Pas un son n’anime la plaine aride. Le soleil, assez pesant pour un mois de février, redonne de la chaleur à la flore ayant subit le gel des derniers jours. Le vent de la nuit précédente, stimulé la planéité du lieu, ne souffle plus. Buissons et arbustes sont comme figés dans le temps. La neige de la montagne au loin contraste avec le jaune de la terre desséchée. Au milieu de ce sol craquelé, une piste fuyant à l’horizon, accentue l’effet de perspective. Plusieurs camions y passent. Terre et cailloux sont tassés par le poids des chargements. Derrière eux, un break Opel. Des roues aux portières, la carrosserie rouge bordeaux est recouverte de poussière. Par ses lunettes tordues à une branche et ses deux mains crispées sur le volant, le général Pétain scrute avec attention la route tout en surveillant trois passeport français et un appareil photo placés sur le siège avant droit. L’après midi est déjà bien entamée. L’habitacle s’est transformée en four solaire et les suspensions subissent les aspérités périodiques du terrain. Surement les tracteurs… Le nuage de poussière généré par le passage de la voiture recouvre petit à petit le peu de vitre arrière propre restant. Trois cyclistes le suivent. L’absence de suspension sur leurs montures les secoue comme jamais. Il faut alors choisir entre s’asseoir et se fatiguer le dos ou rester debout et se fatiguer les jambes. Au bout de quelques kilomètres, ils arrivent au centre de contrôle du village, faisant également office de commissariat, de mairie et d’école primaire. Tout en posant des questions en azéri aux trois touristes qui ne peuvent répondre que par des gestes d’incompréhension, l’inspecteur Gordon fait des photocopies des documents officiels à l’aide de son scanner presbyte. Un élément lui fait mordiller sa moustache. Les trois cyclistes lui indiquent qu’ils sont Français alors qu’une des pages s’assimile à un document perse. « MAIS C’EST UN VISA POUR L’IRAN, BORDEL DE MERDE ! » Mais il reste sur ses gardes… Jabba de Star wars, qu’on assimile au chef, récupère les quinze pages de semblant de photocopies et en fait trois tas bien distinct. Les joues pendantes et les yeux vissés sur son écran, il récupère les photos de l’appareil.

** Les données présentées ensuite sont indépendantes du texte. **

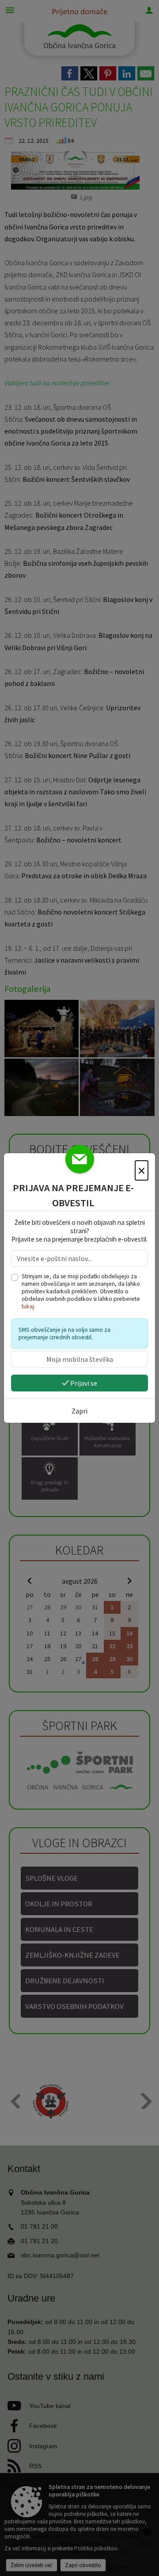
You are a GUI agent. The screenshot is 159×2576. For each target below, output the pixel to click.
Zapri (79, 1410)
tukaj (28, 1306)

Vous n’y comprenez rien ? Ne vous inquiétez pas. Eux non plus, nous encore moins. Retournons un peu en arrière.

Aux portes de l'Azerbaïdjan

L’entrée en Azerbaïdjan se passe le 7 février. Les quelques kilomètres pour rejoindre la frontière sont faciles. La route est un faux plat descendant et le soleil est au rendez-vous. Le premier poste de police est soudain visible. Le sérieux de la situation est rapidement balayé par la curiosité et la sympathie des militaires. Nos premières impressions sur le pays sont bonnes. Nous apprécions le calme du fait de l’absence de voitures sur la route. Les locaux sur le côté de la route nous saluent. Les derniers kilomètres de la journée se font sur une piste. Il est plus de dix huit heure. « çay ?! » entendons au loin.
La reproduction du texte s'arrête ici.